§ **The task**
Set out exactly, line by line, the stretch of data below that begins at the line containing "Task: Navigate to 公共教程 breadcrumb link" and ends at the line containing "Task: Uncheck checkbox for keyword 10354267", with both ends kept.
- - - - -
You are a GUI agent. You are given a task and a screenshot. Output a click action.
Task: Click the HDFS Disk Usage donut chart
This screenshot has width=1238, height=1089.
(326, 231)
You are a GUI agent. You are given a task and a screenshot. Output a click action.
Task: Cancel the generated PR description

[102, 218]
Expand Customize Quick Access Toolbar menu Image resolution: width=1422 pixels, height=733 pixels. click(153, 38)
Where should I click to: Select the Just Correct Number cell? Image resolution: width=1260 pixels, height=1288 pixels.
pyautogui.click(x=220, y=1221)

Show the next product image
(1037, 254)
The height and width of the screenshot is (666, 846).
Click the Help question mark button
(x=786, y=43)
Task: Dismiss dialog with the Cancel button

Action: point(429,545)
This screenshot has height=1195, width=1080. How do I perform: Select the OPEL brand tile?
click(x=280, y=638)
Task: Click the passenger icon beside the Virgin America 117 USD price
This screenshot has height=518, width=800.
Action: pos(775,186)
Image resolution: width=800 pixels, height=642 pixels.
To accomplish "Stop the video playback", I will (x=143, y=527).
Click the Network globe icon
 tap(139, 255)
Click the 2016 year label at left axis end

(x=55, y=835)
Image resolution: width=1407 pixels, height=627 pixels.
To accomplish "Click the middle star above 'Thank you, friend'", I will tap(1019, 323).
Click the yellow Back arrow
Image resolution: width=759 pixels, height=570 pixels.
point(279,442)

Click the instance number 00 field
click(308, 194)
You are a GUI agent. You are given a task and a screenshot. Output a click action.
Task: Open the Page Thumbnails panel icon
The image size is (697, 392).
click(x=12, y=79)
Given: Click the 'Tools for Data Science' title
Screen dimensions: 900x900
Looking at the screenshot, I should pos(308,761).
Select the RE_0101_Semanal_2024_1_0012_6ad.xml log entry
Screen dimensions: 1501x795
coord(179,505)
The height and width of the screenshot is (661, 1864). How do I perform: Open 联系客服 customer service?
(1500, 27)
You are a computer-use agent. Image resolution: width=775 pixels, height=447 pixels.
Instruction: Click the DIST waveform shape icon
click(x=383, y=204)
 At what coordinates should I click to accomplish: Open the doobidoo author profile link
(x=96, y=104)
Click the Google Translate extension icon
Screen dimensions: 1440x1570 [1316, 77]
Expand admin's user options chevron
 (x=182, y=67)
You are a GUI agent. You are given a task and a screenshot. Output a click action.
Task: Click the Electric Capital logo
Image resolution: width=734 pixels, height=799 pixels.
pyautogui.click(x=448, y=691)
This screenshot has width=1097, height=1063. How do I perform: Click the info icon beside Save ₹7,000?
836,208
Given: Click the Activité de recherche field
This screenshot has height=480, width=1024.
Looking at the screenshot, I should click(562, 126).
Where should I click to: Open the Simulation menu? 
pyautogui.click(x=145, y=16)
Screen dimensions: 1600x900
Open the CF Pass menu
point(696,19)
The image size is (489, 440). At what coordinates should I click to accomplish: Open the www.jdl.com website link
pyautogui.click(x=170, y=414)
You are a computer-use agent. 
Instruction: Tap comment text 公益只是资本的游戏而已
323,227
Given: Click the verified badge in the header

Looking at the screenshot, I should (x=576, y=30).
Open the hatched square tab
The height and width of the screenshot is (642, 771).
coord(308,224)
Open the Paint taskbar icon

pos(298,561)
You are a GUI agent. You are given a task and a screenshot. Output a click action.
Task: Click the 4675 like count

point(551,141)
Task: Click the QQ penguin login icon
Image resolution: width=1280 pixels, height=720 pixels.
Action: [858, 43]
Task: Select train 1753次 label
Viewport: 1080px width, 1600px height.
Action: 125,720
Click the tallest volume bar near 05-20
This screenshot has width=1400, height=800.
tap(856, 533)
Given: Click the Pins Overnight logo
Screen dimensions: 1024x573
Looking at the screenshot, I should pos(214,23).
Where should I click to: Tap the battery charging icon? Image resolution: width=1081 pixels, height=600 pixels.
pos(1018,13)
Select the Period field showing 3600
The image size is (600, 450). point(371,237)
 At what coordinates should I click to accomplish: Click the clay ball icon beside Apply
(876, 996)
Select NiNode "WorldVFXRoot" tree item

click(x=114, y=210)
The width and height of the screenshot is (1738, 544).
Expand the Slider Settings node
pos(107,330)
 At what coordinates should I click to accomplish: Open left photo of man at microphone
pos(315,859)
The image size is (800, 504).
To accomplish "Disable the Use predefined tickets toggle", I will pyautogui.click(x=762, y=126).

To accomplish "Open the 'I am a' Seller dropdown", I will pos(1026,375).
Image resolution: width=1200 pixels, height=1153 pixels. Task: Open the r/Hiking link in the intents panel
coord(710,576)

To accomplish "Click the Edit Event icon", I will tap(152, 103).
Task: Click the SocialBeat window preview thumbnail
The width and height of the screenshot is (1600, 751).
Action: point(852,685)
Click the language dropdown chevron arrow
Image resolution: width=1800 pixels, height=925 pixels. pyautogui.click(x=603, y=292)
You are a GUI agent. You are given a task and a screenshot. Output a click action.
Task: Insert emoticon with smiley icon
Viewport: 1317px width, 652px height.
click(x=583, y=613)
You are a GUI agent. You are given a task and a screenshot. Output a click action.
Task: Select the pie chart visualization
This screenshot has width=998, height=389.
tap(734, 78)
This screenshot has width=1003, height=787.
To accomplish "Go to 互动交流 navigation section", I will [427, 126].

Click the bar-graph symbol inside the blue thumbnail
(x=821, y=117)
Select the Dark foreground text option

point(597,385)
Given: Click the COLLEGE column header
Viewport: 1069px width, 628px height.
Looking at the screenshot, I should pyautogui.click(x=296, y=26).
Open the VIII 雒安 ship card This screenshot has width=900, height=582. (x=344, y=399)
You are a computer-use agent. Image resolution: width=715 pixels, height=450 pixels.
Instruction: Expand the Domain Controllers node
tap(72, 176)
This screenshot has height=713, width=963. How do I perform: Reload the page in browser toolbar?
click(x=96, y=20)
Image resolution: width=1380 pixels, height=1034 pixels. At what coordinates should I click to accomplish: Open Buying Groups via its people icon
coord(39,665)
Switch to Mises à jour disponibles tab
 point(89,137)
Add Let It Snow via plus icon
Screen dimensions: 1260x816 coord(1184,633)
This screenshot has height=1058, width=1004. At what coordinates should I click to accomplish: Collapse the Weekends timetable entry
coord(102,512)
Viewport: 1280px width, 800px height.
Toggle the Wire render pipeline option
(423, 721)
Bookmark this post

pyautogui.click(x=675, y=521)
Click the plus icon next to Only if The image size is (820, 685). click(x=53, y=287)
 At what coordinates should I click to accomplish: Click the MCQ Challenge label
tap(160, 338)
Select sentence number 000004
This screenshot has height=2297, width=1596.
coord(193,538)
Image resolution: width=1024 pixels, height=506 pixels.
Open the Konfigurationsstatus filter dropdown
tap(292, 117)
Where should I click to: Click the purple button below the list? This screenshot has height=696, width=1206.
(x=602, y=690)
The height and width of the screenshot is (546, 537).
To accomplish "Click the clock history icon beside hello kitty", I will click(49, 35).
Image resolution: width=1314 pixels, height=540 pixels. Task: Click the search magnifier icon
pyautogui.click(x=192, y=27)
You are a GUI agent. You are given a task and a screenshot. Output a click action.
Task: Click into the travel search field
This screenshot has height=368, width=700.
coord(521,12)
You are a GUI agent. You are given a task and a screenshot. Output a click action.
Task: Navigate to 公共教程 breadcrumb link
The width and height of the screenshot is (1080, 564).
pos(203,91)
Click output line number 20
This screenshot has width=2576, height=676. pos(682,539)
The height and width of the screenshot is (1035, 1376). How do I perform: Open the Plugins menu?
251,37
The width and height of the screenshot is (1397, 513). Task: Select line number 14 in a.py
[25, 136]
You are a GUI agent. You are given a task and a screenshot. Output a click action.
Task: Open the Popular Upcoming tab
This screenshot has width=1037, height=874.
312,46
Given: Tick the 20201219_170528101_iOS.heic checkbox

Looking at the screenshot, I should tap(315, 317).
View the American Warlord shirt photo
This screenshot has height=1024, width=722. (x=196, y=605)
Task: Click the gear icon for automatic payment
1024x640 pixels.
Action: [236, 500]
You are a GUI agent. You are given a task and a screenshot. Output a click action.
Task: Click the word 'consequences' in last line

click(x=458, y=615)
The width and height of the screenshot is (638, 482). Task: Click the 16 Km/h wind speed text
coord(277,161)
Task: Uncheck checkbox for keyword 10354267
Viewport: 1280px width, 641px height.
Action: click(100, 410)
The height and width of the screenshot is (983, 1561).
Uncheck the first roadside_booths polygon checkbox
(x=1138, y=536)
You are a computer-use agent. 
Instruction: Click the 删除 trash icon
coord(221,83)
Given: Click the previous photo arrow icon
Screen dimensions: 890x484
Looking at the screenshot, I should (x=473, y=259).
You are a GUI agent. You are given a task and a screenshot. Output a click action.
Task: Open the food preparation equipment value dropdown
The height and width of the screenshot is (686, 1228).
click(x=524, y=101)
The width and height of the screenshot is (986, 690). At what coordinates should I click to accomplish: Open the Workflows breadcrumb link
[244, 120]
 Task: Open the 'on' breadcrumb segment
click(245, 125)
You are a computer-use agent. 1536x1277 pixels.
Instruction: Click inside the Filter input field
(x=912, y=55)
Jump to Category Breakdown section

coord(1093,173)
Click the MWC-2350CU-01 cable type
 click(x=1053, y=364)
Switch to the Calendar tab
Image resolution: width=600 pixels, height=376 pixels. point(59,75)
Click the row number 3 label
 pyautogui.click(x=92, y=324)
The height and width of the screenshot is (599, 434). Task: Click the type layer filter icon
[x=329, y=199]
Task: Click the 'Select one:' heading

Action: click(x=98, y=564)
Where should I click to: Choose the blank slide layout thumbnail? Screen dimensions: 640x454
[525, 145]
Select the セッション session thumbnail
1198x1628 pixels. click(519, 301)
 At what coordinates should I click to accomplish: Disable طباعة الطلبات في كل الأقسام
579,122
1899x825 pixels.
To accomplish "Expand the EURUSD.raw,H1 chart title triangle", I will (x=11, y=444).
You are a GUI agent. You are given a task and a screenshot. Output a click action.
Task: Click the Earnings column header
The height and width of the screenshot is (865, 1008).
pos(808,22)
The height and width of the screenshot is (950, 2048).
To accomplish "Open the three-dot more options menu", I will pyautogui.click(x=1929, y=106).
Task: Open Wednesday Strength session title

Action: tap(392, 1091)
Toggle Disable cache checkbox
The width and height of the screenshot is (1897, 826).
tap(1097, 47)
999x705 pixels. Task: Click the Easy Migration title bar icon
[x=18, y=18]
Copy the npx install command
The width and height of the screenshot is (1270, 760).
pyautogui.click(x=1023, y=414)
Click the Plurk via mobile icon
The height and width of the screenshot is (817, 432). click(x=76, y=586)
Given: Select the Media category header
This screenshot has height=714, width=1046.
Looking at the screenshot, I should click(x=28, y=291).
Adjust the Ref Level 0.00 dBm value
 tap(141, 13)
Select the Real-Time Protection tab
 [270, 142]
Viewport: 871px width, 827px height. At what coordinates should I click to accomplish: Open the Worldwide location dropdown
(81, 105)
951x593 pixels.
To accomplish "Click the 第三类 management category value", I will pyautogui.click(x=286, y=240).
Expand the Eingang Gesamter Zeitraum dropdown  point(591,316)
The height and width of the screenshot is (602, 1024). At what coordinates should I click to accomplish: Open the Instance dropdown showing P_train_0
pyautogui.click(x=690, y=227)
- - - - -
§ **Response below**
Task: Navigate to 公共教程 breadcrumb link
The width and height of the screenshot is (1080, 564).
pos(203,91)
Click output line number 20
This screenshot has width=2576, height=676. pos(682,539)
The height and width of the screenshot is (1035, 1376). How do I perform: Open the Plugins menu?
251,37
The width and height of the screenshot is (1397, 513). Task: Select line number 14 in a.py
[25, 136]
You are a GUI agent. You are given a task and a screenshot. Output a click action.
Task: Open the Popular Upcoming tab
This screenshot has width=1037, height=874.
312,46
Given: Tick the 20201219_170528101_iOS.heic checkbox

Looking at the screenshot, I should tap(315, 317).
View the American Warlord shirt photo
This screenshot has height=1024, width=722. (x=196, y=605)
Task: Click the gear icon for automatic payment
1024x640 pixels.
Action: [236, 500]
You are a GUI agent. You are given a task and a screenshot. Output a click action.
Task: Click the word 'consequences' in last line

click(x=458, y=615)
The width and height of the screenshot is (638, 482). Task: Click the 16 Km/h wind speed text
coord(277,161)
Task: Uncheck checkbox for keyword 10354267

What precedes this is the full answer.